### What you have to do:
What is needed is an exact copy of every record.

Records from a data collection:

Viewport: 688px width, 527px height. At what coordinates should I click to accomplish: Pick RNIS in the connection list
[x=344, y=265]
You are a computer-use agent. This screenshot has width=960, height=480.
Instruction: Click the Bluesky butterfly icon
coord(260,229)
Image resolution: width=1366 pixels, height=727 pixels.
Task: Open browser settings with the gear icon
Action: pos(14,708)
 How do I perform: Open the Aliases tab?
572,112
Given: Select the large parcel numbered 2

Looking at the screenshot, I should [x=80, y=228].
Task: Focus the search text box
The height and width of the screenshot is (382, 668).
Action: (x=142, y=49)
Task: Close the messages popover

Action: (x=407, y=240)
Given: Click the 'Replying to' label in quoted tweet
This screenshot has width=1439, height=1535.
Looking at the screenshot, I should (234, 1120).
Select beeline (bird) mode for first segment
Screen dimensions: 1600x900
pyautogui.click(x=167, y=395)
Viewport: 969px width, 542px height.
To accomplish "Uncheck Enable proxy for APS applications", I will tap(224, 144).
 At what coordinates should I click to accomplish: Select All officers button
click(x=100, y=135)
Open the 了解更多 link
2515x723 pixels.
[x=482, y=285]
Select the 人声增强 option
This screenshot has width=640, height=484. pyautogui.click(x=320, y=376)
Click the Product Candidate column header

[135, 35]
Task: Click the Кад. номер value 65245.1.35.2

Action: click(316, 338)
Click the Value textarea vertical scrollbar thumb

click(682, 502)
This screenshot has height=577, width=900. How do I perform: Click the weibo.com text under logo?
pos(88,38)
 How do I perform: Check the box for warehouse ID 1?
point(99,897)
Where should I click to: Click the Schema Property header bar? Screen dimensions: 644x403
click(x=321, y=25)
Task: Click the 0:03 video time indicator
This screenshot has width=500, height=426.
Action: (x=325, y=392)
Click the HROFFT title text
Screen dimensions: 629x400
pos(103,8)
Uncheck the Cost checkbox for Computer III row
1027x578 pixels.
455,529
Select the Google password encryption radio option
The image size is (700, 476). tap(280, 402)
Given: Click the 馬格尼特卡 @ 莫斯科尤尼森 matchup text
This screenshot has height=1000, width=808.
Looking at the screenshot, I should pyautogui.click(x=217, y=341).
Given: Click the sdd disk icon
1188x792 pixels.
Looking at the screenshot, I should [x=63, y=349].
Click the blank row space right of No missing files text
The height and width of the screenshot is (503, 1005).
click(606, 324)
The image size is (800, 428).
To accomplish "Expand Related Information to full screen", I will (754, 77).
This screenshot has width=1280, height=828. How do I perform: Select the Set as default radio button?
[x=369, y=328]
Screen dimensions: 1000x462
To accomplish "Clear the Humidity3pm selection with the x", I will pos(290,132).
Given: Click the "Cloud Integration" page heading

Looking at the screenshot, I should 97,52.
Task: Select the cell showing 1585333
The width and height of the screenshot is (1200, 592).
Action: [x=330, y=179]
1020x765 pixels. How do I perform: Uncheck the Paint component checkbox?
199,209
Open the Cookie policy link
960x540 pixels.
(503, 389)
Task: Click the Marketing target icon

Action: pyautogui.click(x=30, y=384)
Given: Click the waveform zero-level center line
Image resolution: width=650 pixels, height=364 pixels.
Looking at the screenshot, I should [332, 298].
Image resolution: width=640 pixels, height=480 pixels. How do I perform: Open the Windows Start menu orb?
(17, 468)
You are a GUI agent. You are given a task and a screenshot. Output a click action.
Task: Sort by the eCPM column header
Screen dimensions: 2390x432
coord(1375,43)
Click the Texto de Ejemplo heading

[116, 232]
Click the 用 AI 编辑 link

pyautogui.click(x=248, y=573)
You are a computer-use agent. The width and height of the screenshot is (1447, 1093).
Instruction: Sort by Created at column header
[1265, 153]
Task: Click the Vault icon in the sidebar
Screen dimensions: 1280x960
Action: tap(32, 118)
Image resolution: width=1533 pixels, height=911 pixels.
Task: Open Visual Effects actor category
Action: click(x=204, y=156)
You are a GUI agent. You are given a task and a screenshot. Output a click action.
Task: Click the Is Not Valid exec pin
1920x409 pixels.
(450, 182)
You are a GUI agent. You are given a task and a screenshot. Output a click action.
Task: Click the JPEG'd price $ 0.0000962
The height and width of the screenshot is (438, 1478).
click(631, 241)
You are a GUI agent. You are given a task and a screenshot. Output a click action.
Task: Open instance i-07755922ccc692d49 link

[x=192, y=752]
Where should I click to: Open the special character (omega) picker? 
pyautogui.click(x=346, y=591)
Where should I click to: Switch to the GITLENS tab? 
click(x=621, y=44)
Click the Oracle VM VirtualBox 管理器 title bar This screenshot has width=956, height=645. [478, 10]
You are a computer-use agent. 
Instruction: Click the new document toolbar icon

### Solution below:
Viewport: 688px width, 527px height. At what coordinates should I click to accomplish: Pick RNIS in the connection list
[x=344, y=265]
You are a computer-use agent. This screenshot has width=960, height=480.
Instruction: Click the Bluesky butterfly icon
coord(260,229)
Image resolution: width=1366 pixels, height=727 pixels.
Task: Open browser settings with the gear icon
Action: pos(14,708)
 How do I perform: Open the Aliases tab?
572,112
Given: Select the large parcel numbered 2

Looking at the screenshot, I should [x=80, y=228].
Task: Focus the search text box
The height and width of the screenshot is (382, 668).
Action: (x=142, y=49)
Task: Close the messages popover

Action: (x=407, y=240)
Given: Click the 'Replying to' label in quoted tweet
This screenshot has width=1439, height=1535.
Looking at the screenshot, I should (234, 1120).
Select beeline (bird) mode for first segment
Screen dimensions: 1600x900
pyautogui.click(x=167, y=395)
Viewport: 969px width, 542px height.
To accomplish "Uncheck Enable proxy for APS applications", I will tap(224, 144).
 At what coordinates should I click to accomplish: Select All officers button
click(x=100, y=135)
Open the 了解更多 link
2515x723 pixels.
[x=482, y=285]
Select the 人声增强 option
This screenshot has width=640, height=484. pyautogui.click(x=320, y=376)
Click the Product Candidate column header

[135, 35]
Task: Click the Кад. номер value 65245.1.35.2

Action: click(316, 338)
Click the Value textarea vertical scrollbar thumb

click(682, 502)
This screenshot has height=577, width=900. How do I perform: Click the weibo.com text under logo?
pos(88,38)
 How do I perform: Check the box for warehouse ID 1?
point(99,897)
Where should I click to: Click the Schema Property header bar? Screen dimensions: 644x403
click(x=321, y=25)
Task: Click the 0:03 video time indicator
This screenshot has width=500, height=426.
Action: (x=325, y=392)
Click the HROFFT title text
Screen dimensions: 629x400
pos(103,8)
Uncheck the Cost checkbox for Computer III row
1027x578 pixels.
455,529
Select the Google password encryption radio option
The image size is (700, 476). tap(280, 402)
Given: Click the 馬格尼特卡 @ 莫斯科尤尼森 matchup text
This screenshot has height=1000, width=808.
Looking at the screenshot, I should pyautogui.click(x=217, y=341).
Given: Click the sdd disk icon
1188x792 pixels.
Looking at the screenshot, I should [x=63, y=349].
Click the blank row space right of No missing files text
The height and width of the screenshot is (503, 1005).
click(606, 324)
The image size is (800, 428).
To accomplish "Expand Related Information to full screen", I will (754, 77).
This screenshot has width=1280, height=828. How do I perform: Select the Set as default radio button?
[x=369, y=328]
Screen dimensions: 1000x462
To accomplish "Clear the Humidity3pm selection with the x", I will pos(290,132).
Given: Click the "Cloud Integration" page heading

Looking at the screenshot, I should 97,52.
Task: Select the cell showing 1585333
The width and height of the screenshot is (1200, 592).
Action: [x=330, y=179]
1020x765 pixels. How do I perform: Uncheck the Paint component checkbox?
199,209
Open the Cookie policy link
960x540 pixels.
(503, 389)
Task: Click the Marketing target icon

Action: pyautogui.click(x=30, y=384)
Given: Click the waveform zero-level center line
Image resolution: width=650 pixels, height=364 pixels.
Looking at the screenshot, I should [332, 298].
Image resolution: width=640 pixels, height=480 pixels. How do I perform: Open the Windows Start menu orb?
(17, 468)
You are a GUI agent. You are given a task and a screenshot. Output a click action.
Task: Sort by the eCPM column header
Screen dimensions: 2390x432
coord(1375,43)
Click the Texto de Ejemplo heading

[116, 232]
Click the 用 AI 编辑 link

pyautogui.click(x=248, y=573)
You are a computer-use agent. The width and height of the screenshot is (1447, 1093).
Instruction: Sort by Created at column header
[1265, 153]
Task: Click the Vault icon in the sidebar
Screen dimensions: 1280x960
Action: tap(32, 118)
Image resolution: width=1533 pixels, height=911 pixels.
Task: Open Visual Effects actor category
Action: click(x=204, y=156)
You are a GUI agent. You are given a task and a screenshot. Output a click action.
Task: Click the Is Not Valid exec pin
1920x409 pixels.
(450, 182)
You are a GUI agent. You are given a task and a screenshot. Output a click action.
Task: Click the JPEG'd price $ 0.0000962
The height and width of the screenshot is (438, 1478).
click(631, 241)
You are a GUI agent. You are given a task and a screenshot. Output a click action.
Task: Open instance i-07755922ccc692d49 link

[x=192, y=752]
Where should I click to: Open the special character (omega) picker? 
pyautogui.click(x=346, y=591)
Where should I click to: Switch to the GITLENS tab? 
click(x=621, y=44)
Click the Oracle VM VirtualBox 管理器 title bar This screenshot has width=956, height=645. [478, 10]
You are a computer-use agent. 
Instruction: Click the new document toolbar icon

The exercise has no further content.